→ Information given
::::
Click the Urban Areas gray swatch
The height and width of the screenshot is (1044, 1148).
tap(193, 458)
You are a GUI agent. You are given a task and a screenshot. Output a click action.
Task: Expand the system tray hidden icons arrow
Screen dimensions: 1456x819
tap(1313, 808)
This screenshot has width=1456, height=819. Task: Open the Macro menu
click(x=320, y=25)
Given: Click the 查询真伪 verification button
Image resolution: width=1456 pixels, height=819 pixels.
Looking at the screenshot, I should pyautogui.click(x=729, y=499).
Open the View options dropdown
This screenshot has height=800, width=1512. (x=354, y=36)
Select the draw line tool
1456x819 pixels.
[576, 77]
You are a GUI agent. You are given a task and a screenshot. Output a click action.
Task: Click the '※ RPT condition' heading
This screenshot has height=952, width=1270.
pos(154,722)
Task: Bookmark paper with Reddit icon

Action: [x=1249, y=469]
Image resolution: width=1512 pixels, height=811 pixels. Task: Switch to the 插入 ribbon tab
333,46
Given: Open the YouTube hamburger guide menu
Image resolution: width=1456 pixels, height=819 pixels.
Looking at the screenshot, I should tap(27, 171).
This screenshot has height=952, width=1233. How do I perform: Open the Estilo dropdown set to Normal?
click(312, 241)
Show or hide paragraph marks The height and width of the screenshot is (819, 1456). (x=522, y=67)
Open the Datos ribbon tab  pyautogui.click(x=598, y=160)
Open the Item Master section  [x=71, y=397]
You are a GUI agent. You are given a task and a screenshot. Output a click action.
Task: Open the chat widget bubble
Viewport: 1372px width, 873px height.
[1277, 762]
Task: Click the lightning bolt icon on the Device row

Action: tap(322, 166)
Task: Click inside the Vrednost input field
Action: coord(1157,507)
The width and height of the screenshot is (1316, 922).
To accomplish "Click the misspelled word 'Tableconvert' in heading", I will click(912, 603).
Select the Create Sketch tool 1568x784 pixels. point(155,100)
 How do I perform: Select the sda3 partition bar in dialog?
::::
→ Exercise
From the data above, pick out each line containing "heading" and copy it.

→ Your solution
Task: Click the '※ RPT condition' heading
To accomplish "Click the misspelled word 'Tableconvert' in heading", I will click(912, 603).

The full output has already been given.